How to ruin my day: knock on the door to show me religious pamphlets when I am on the telephone, and have two sick kids, a sick husband, and the beginnings of a chest cold myself.  Oh yes, you read right.  I was on the telephone, and it was an important call.  My 12yo is sleeping in my bed; he's as crook as Rookwood.  My 15yo is lying on the lounge, having notched up one week of a chest infection.  Both Mr Bingells and I are coming down with crap colds.

So, there I was, on the telephone trying to make sense of the world, and my dogs started to bark like the very Hounds of Hell.  The doorbell sounded, and the dogs were going ballistic.  I became concerned this would wake my 12yo, and hastened to the front door.  I couldn't ask the 15yo, he has barely enough energy to blink.  Still speaking to the party whom I had telephoned, I opened my front door to two members of the local God Squad.

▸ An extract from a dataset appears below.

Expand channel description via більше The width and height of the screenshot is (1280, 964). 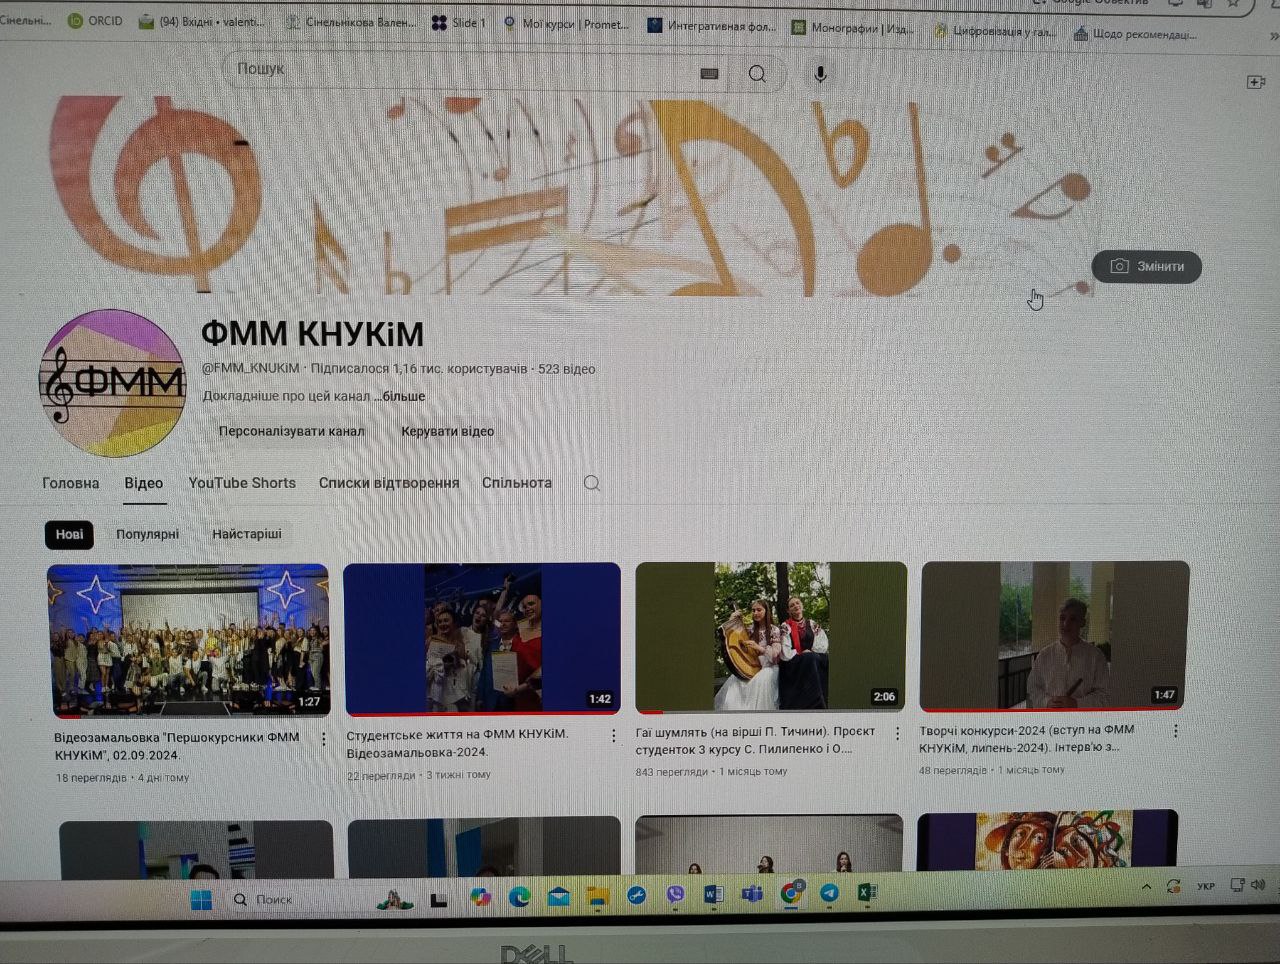tap(404, 396)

'Hello,' they warbled - yes, warbled - at me.  'We weren't sure if you were home because your car's not there-,' What, you people are fucking STALKING me?  '-but we were wondering had you heard the word of God, and would you like to have a read of-,'

They got no further.  I don't know about the word of God, but they heard a few choice words thrown out by a very worried and angry mother.  The party on the other end of the telephone heard them, too.  Thankfully, they took the hint and scurried out my front gate, with my mini fox terrier barking furiously.  If dogs could talk, I swear he would have been shouting, 'And don't bloody come back, either!'

Had I known this is what I was going to be opening my door to, I would have squirted some random splotches of tomato sauce over my jumper and hissed at them, 'Help me!  I can't squash the fat one into the wood chipper!'

Oh, the reason my car wasn't out the front is because it is being checked over for the purposes of a pink slip.  I will be spending some serious coin on it very soon.  This does not exactly fill me with joy, either.  It depresses me greatly.

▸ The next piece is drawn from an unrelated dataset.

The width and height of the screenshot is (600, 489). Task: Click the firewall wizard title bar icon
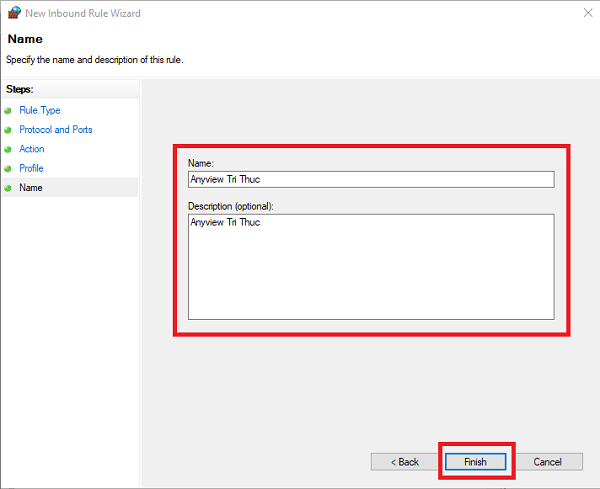coord(14,13)
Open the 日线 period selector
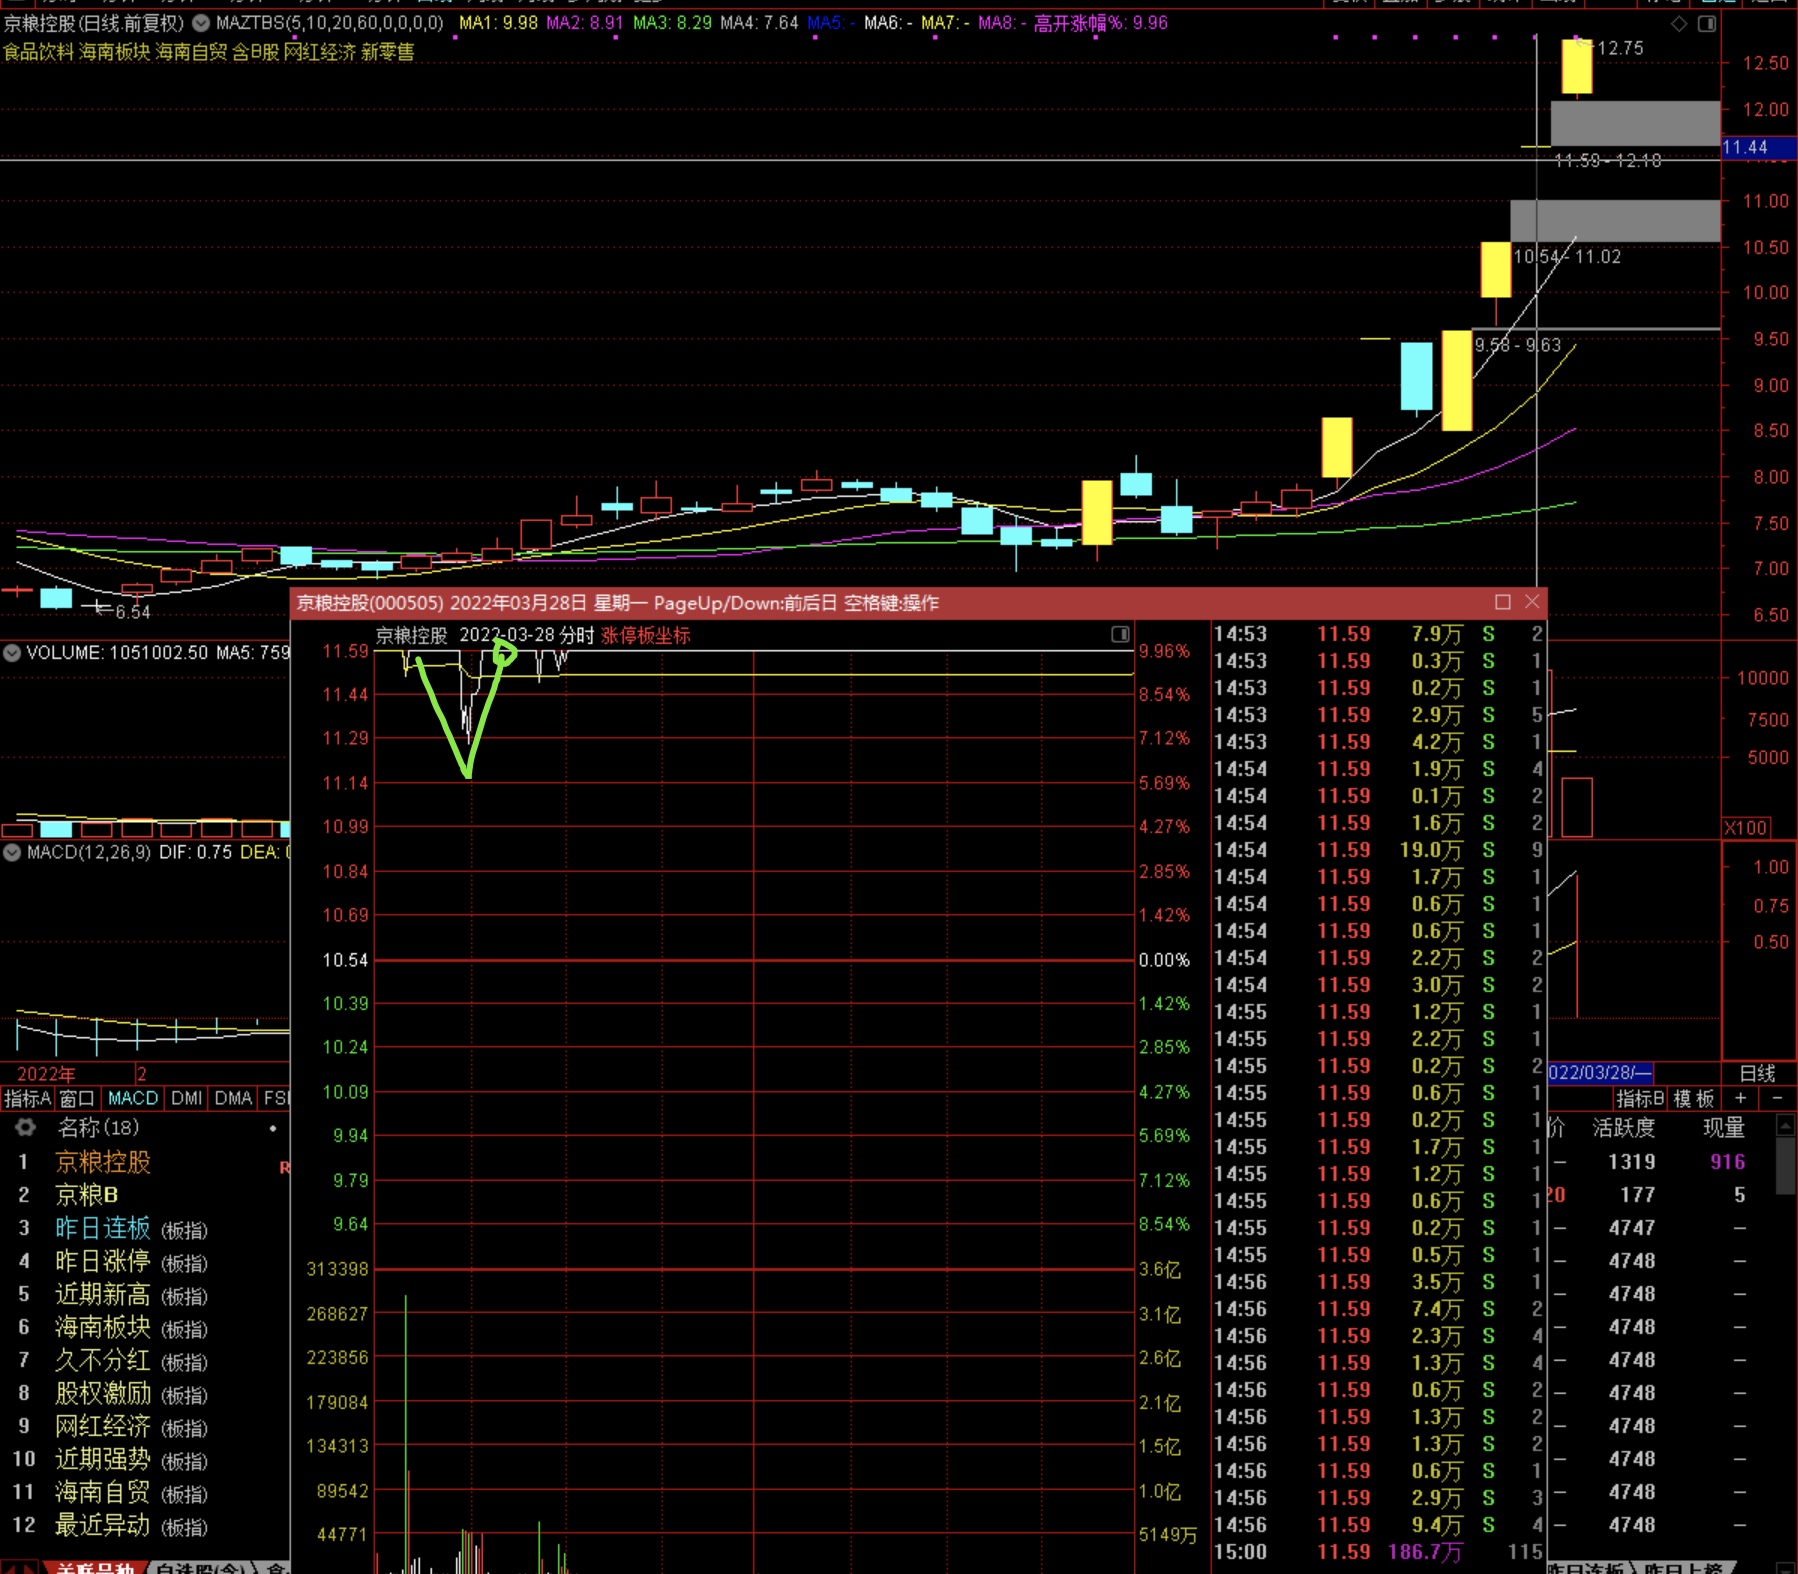Screen dimensions: 1798x1574 [1757, 1073]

But what has been nice lately is I saw my local theatrical society's production of  'The Sound of Music' on Friday night.  I'm ambivalent about this show itself.  Sometimes I'm in the mood, sometimes I'm not.  It does have a very interesting story.  I went to be supportive because: (1) I am a member of our local society (yes, I know my dues are to be paid), and (2) two of my friends are playing nuns, Mother Abbess being one - and she brought a tear to my eye with her rendition of  'Climb Every Mountain'.  Never seen Captain von Trapp portrayed with a hipster man-bun before, but sometimes art direction and costume design can stray outside the box and create something interesting (I've seen MacBeth costumed in a leather jacket before).  I still think the character Rolf is one of the most unappealing characters in a show, either fictional or drawn from real life.  He's such a patronising, chauvinistic oaf: 'You need someone older and wiser telling you what to do...'  If I had a daughter, I would tell her to steer well clear of a boy who had that attitude.  Of course, the fact that he turns out to be a Nazi also detracts from any marginal appeal he might have once had.

Oh well, time to check my be-snotted family.